(Click-target data)
------------------------------------------------------------------------
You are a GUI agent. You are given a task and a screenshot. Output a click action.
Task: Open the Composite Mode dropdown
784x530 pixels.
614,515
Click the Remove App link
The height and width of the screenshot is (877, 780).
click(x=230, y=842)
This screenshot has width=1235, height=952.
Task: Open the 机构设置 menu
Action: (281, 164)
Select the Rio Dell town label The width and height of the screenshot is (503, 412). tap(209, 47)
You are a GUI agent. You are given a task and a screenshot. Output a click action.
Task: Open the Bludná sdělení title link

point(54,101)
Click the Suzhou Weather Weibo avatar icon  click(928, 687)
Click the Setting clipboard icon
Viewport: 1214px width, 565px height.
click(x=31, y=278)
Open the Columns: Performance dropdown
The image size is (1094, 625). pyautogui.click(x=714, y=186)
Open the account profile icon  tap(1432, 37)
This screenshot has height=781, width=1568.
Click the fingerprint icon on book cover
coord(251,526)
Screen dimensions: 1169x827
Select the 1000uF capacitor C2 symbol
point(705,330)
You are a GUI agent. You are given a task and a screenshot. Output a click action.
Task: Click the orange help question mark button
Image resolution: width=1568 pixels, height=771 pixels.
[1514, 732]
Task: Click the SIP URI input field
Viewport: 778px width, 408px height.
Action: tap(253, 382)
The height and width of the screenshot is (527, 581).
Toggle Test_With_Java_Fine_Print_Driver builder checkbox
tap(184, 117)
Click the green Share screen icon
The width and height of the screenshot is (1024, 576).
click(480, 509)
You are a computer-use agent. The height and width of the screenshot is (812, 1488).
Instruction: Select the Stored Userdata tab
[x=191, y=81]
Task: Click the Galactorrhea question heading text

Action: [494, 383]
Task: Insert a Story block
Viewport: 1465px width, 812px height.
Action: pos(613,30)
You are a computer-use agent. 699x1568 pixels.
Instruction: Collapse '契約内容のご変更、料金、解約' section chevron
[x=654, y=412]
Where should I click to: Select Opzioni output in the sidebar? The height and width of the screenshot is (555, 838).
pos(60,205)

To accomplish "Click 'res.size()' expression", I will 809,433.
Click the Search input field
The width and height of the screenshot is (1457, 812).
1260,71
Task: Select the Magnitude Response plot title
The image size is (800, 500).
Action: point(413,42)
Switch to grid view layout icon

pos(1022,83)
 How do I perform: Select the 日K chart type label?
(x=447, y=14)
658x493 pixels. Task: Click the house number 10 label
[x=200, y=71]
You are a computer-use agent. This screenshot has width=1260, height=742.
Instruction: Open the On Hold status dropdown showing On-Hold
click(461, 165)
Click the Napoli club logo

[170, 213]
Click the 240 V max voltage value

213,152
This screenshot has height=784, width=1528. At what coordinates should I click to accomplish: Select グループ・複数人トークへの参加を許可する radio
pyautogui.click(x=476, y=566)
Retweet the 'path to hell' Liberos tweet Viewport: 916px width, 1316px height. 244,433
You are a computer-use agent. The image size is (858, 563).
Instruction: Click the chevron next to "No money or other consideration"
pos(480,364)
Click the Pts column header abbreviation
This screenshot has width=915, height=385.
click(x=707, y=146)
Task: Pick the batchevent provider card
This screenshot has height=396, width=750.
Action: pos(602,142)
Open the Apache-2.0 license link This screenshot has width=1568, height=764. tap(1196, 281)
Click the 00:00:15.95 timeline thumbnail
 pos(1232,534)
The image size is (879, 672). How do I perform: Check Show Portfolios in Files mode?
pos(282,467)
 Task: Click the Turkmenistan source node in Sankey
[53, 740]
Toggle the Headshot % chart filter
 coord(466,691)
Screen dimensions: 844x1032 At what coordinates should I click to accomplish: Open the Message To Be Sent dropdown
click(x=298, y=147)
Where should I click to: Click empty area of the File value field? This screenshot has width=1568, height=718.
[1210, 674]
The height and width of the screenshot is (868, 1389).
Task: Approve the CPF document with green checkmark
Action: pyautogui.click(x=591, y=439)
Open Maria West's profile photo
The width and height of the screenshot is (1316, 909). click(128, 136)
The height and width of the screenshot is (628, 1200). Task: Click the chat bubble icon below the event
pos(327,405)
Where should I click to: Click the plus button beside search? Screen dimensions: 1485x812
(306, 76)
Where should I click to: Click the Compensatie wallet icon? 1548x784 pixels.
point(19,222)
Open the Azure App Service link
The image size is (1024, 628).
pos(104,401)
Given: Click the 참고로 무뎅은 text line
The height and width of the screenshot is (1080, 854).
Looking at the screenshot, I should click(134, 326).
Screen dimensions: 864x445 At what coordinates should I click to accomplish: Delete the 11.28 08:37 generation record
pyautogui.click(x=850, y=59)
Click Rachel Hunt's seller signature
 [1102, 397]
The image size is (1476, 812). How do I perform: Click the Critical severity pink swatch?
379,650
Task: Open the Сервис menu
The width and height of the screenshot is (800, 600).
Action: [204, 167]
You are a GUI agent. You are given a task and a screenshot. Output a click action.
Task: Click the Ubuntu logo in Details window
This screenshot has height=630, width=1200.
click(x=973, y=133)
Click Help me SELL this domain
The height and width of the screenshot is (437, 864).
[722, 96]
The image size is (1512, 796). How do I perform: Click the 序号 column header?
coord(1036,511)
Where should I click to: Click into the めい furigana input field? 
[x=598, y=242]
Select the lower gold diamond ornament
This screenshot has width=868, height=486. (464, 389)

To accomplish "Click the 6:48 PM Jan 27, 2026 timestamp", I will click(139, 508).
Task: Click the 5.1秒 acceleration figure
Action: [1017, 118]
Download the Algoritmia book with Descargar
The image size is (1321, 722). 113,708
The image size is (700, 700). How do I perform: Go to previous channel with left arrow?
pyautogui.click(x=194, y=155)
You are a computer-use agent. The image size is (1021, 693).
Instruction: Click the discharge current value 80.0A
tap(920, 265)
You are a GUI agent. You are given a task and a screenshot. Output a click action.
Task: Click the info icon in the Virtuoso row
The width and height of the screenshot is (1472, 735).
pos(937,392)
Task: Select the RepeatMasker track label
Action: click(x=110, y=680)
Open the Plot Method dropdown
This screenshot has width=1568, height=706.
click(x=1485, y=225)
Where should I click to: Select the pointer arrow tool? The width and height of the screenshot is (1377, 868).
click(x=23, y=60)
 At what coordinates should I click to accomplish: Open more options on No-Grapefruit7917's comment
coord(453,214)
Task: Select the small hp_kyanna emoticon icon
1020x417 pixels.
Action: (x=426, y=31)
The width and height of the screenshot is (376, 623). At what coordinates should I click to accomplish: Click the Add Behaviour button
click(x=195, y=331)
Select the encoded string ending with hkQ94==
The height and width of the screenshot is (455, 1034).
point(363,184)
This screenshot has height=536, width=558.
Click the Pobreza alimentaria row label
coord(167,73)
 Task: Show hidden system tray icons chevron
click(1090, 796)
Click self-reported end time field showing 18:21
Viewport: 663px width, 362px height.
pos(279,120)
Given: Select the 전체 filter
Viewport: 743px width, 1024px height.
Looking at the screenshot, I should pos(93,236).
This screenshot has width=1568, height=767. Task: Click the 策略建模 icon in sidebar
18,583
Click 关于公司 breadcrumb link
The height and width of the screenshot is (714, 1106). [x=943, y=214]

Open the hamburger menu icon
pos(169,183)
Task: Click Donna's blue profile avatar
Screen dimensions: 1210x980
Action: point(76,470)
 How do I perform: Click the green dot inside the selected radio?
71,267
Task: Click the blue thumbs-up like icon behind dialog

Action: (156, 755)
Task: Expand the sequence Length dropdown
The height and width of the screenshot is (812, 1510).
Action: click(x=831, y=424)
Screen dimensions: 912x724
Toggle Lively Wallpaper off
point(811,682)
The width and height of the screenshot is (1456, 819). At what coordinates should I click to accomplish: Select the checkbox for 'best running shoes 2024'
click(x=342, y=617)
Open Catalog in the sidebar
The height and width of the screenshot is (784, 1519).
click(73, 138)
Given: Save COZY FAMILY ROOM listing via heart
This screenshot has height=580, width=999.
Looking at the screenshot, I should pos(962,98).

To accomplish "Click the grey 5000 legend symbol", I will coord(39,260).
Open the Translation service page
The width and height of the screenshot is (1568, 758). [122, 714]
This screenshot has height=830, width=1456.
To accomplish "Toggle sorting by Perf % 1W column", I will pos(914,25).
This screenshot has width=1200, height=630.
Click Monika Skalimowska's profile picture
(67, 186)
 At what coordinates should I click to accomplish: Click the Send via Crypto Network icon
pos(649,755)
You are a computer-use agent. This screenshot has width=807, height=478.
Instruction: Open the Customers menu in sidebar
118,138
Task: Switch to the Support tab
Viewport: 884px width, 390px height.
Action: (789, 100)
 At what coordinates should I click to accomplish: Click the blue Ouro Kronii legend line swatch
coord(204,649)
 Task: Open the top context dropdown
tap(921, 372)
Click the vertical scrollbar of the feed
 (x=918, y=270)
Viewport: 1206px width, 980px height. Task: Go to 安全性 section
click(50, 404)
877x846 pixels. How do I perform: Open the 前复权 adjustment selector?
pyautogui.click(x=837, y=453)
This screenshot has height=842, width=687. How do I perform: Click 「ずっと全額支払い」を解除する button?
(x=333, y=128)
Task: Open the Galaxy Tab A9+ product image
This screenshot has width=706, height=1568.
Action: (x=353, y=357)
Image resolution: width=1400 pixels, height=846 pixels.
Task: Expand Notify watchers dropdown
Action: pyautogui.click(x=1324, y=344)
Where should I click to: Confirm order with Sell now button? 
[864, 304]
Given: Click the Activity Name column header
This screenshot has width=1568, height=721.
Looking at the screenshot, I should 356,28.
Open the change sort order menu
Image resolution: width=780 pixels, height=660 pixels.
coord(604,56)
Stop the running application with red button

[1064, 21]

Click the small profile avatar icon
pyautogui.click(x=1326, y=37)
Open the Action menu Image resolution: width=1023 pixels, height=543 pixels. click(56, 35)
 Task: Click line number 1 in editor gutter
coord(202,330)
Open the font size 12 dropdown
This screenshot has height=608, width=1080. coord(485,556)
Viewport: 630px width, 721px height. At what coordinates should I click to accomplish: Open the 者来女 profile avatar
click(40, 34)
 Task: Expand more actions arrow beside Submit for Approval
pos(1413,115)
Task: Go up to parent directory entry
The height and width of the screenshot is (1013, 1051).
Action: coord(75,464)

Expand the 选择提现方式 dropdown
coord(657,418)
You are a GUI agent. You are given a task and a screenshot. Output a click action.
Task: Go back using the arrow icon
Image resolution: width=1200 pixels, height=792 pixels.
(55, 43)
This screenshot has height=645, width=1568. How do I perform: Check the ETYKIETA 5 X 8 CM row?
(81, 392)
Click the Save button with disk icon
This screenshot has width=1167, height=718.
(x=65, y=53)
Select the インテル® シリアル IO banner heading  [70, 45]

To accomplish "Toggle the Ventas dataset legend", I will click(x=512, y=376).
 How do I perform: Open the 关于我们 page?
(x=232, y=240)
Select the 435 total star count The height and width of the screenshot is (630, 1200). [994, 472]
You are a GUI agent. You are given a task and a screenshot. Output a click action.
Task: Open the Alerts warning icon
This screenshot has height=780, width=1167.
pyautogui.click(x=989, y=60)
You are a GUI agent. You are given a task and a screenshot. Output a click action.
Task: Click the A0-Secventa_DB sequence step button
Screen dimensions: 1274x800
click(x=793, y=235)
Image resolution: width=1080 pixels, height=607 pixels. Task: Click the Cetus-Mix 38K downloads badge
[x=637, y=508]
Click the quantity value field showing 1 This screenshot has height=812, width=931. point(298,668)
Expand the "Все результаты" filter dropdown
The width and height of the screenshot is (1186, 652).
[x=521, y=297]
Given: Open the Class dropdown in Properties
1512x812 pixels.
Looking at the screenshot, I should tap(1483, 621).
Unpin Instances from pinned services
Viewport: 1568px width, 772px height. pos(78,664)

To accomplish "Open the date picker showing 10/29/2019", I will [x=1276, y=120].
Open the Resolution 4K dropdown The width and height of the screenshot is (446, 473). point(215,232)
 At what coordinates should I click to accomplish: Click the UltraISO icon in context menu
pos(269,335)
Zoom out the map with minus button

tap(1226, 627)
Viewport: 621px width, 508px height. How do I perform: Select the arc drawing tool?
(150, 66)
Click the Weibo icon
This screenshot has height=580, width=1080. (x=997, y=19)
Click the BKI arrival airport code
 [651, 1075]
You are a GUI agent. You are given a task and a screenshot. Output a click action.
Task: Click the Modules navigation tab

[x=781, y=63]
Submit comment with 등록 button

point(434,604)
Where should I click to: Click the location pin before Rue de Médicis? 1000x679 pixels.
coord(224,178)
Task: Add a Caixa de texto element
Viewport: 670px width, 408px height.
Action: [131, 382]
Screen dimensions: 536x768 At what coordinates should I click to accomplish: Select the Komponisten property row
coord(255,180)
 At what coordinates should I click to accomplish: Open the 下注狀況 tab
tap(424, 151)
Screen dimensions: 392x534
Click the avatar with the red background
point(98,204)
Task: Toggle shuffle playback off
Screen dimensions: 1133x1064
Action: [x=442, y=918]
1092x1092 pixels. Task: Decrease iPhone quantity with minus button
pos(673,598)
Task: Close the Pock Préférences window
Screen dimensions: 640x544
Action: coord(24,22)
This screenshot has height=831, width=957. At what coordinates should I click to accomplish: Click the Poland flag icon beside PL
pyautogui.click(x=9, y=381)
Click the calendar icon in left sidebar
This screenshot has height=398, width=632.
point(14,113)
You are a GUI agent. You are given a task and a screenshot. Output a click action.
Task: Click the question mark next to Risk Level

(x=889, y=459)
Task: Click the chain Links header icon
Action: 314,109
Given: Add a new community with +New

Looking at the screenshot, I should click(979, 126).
------------------------------------------------------------------------
*Task instructions*.
Could you copy out verbatim the rows starting at the line containing "Task: Insert a Story block" and ending at the line containing "click(461, 165)"?

*Correct answer*.
Task: Insert a Story block
Viewport: 1465px width, 812px height.
Action: pos(613,30)
You are a computer-use agent. 699x1568 pixels.
Instruction: Collapse '契約内容のご変更、料金、解約' section chevron
[x=654, y=412]
Where should I click to: Select Opzioni output in the sidebar? The height and width of the screenshot is (555, 838).
pos(60,205)

To accomplish "Click 'res.size()' expression", I will 809,433.
Click the Search input field
The width and height of the screenshot is (1457, 812).
1260,71
Task: Select the Magnitude Response plot title
The image size is (800, 500).
Action: point(413,42)
Switch to grid view layout icon

pos(1022,83)
 How do I perform: Select the 日K chart type label?
(x=447, y=14)
658x493 pixels. Task: Click the house number 10 label
[x=200, y=71]
You are a computer-use agent. This screenshot has width=1260, height=742.
Instruction: Open the On Hold status dropdown showing On-Hold
click(461, 165)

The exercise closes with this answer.